US FDA commissioner has announced steps to modernise the drug development process to improve efficiency and promote innovation…

FDA

The US FDA Commissioner Dr Scott Gottlieb has put out a statement for the modernisation of drug development, to improve the efficiency of the process and to promote the innovation of targeted therapies.

He wrote how by ‘using new technology platforms such as cell and gene therapies and small molecule drugs that target the genomic basis of disease, there are more opportunities to intervene in the underlying mechanisms that cause a disease, and potentially arrest and even reverse its progress.’

In the FDA statement, Dr Gottlieb wrote about current efforts that are aimed at the improvement of each stage of the drug development process, whilst also focusing on generating evidence, both pre-clinical and clinical, to make regulatory decisions more scientific, efficient and ‘modern’.

The statement mentions how the Center for Drug Evaluation and Research has already approved 45 novel drugs and biologics this year, which is close to the total of 46 in 2017 – the most approved in over 20 years.

Dr Gottlieb wrote how the new treatments offer hope to patients for an improved quality of life, and improved chances of surviving life-threatening illnesses.

Among the diseases mentioned are novel treatments for migraines and an RNA-based therapy to treat polyneuropathy caused by hereditary transthyretin-mediated amyloidosis.

### DATA TO EXAMINE

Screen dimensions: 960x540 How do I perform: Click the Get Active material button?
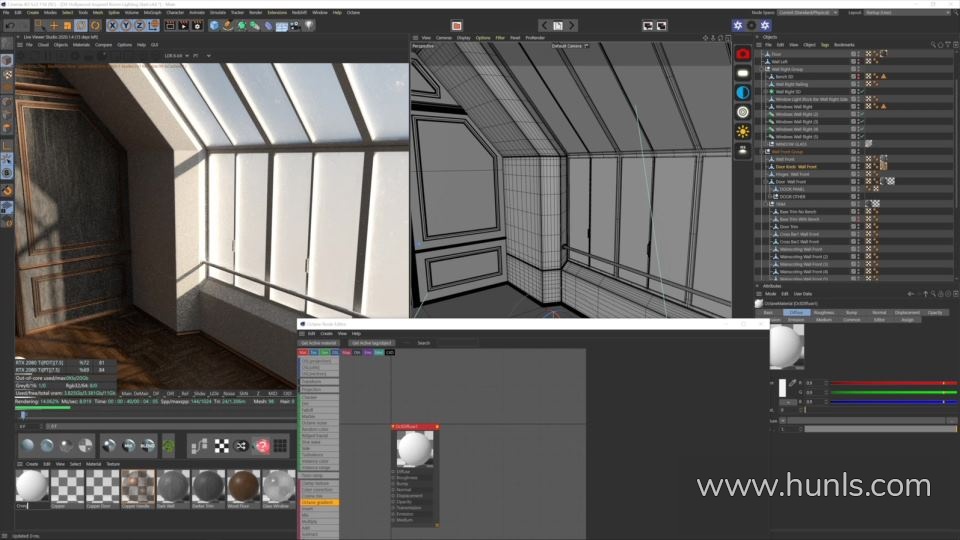click(x=319, y=343)
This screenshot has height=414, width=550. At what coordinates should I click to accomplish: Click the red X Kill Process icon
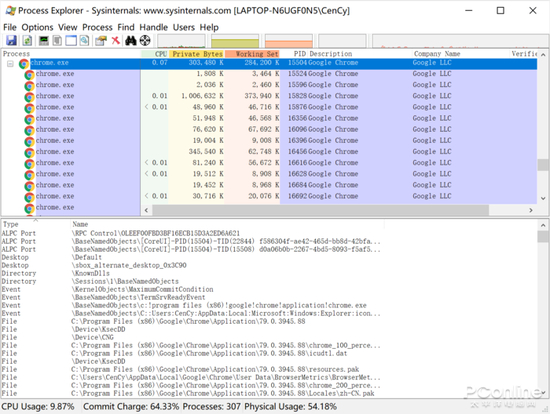115,41
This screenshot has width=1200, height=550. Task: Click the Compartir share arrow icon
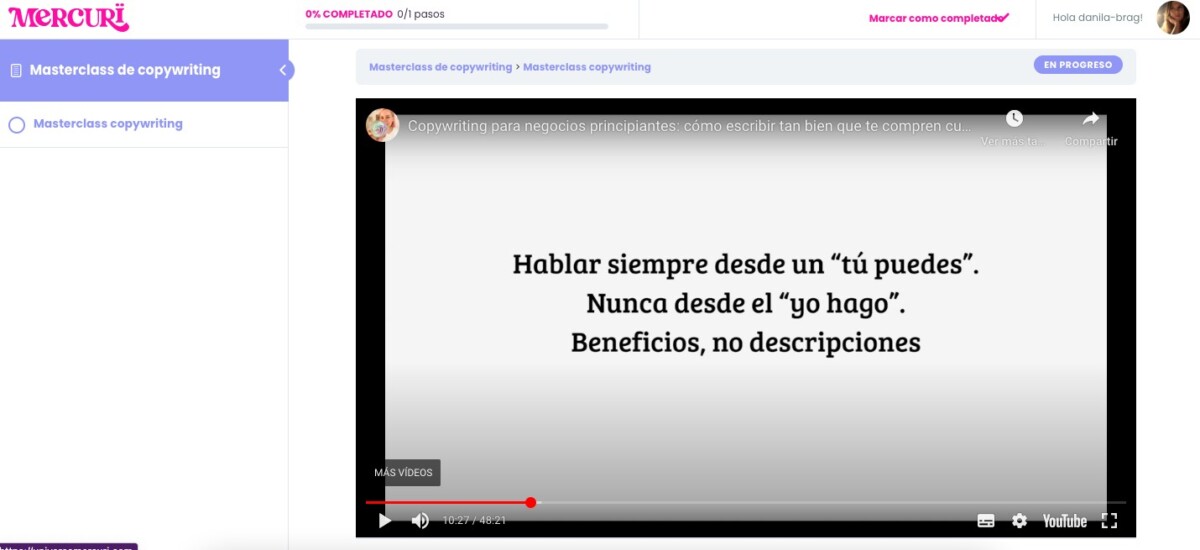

### STUDY QUESTIONS
1) The FDA drug development article uses three descriptive words for what regulatory decisions are meant to become. List all of them.
2) Write the next part of the FDA drug development article, picking up after its last sentence.

### ANSWERS PER TASK
1) scientific, efficient, modern

2)
He wrote of continuing the focus on modernising the approach to clinical trials, and making the overall drug development process more efficient and less expensive. He stressed that regulatory standards would still need to be met, and that by ‘using more sophisticated approaches to learn about the safety and efficacy of treatments, we can reduce the barriers to bringing new science forward and make sure more patients can benefit sooner from improved treatments.’

The statement explains how ‘one of the most promising ways to make drug development more efficient – while enabling providers and patients to get better information about how a new medicine works – is by developing the science around innovative approaches to the design of clinical trials’. The commissioner mentioned that these are approaches that can show more quickly and efficiently how a treatment will impact a specific patient population.

Concluding the statement from the FDA, Dr Gottlieb wrote: “today’s guidance documents are part of the FDA’s science-based mission to modernise clinical trials and advance the development of safe and effective drugs and biologics for the American public.”